At the crack of dawn on Thursday, Nov. 14, three armed men broke into the offices of Pro-Búsqueda, a non-profit in San Salvador that reunites families with children who went missing during El Salvador’s 1979-1992 civil war.
They beat up the guards, poured gasoline on the organization’s archive, and used torches to set hundreds of documents aflame. On their way out, they took computers with them.
The attack on Pro-Búsqueda was not a random crime. Pro-Búsqueda (“Search”) was founded in 1994 to investigate the nearly 1,200 cases of children separated or taken from their parents during the war. Since then, it has used DNA testing and detective work to identify 175 “disappeared” youths. Many had been adopted by families in the United States or Europe, and they’ve now been united with their families in El Salvador. But more than 800 complaints of missing children remain unresolved. Evidence for these cases was among the documentation destroyed by the gunmen.
Why?
On September 20, Salvadoran courts announced a review of the 1993 blanket amnesty law that has kept hundreds of military and government officials, including those responsible for the 1989 slaying of six Jesuit priests, out of jail. Should the law be overturned, much of the evidence needed to prosecute these individuals would come from the archives of grassroots human rights organizations like Pro-Búsqueda.

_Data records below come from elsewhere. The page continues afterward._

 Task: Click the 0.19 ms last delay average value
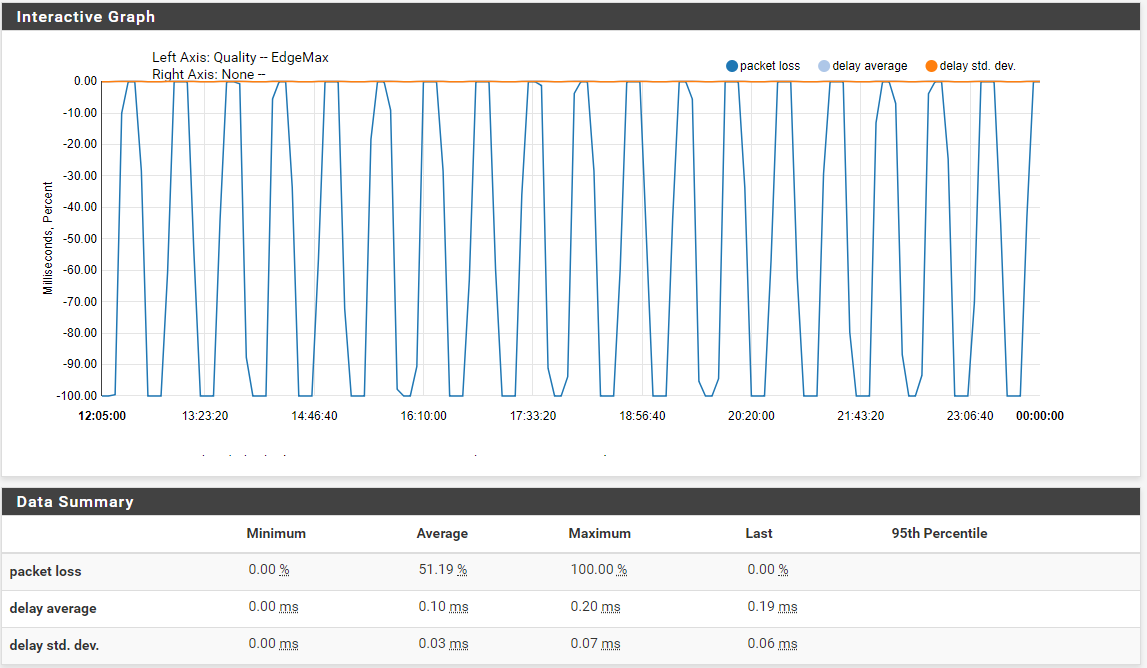772,607
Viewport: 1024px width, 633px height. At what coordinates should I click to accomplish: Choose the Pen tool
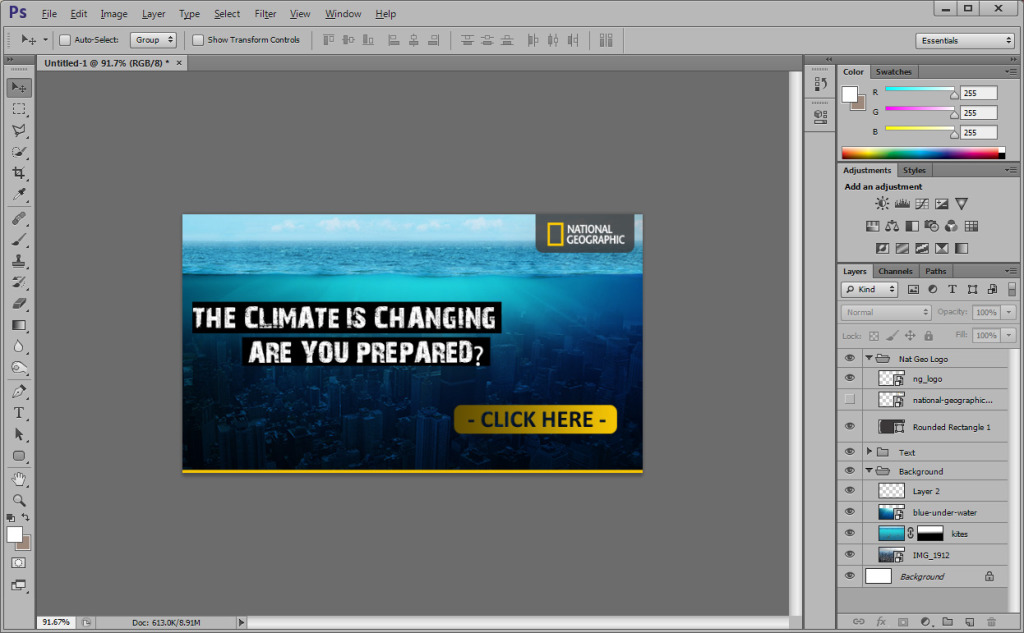[x=19, y=391]
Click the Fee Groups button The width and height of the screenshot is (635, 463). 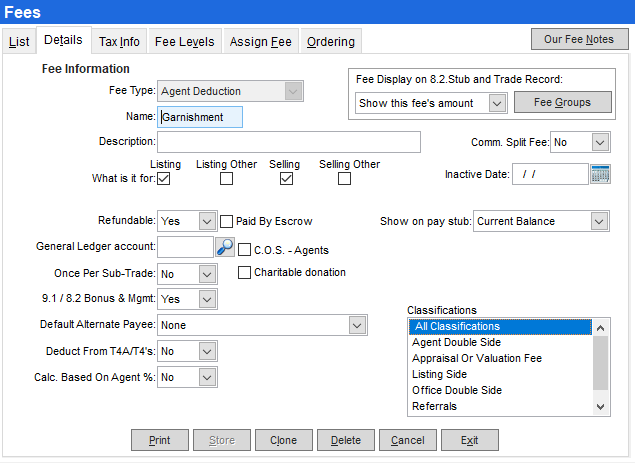click(561, 102)
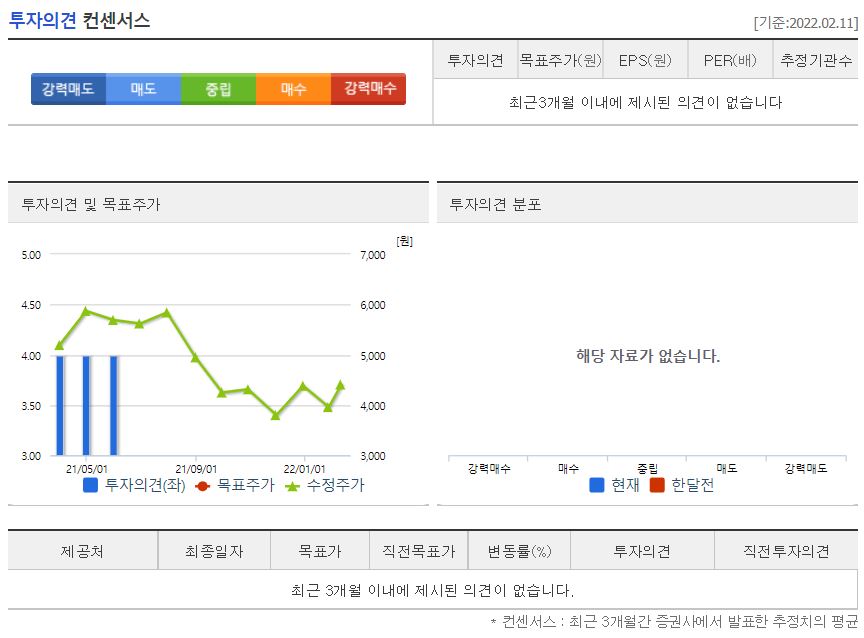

Another organization with valuable evidence, Tutela Legal, the human rights office of the Catholic Church, was abruptly shut down by the Archbishop of San Salvador on September 30. That day, employees of Tutela Legal arrived for work to find their office doors padlocked and guards stationed in the hall. They were told to gather their things. Founded in 1977 by Bishop Oscar Romero, Tutela Legal is one of only a handful of groups that provided support and legal counsel to El Salvador’s civilian population during the war. Despite hundreds who still depend on legal assistance from Tutela Legal, and despite 50,000 open cases, Archbishop José Luis Escobar Alas decided that the organization no longer had a reason to exist.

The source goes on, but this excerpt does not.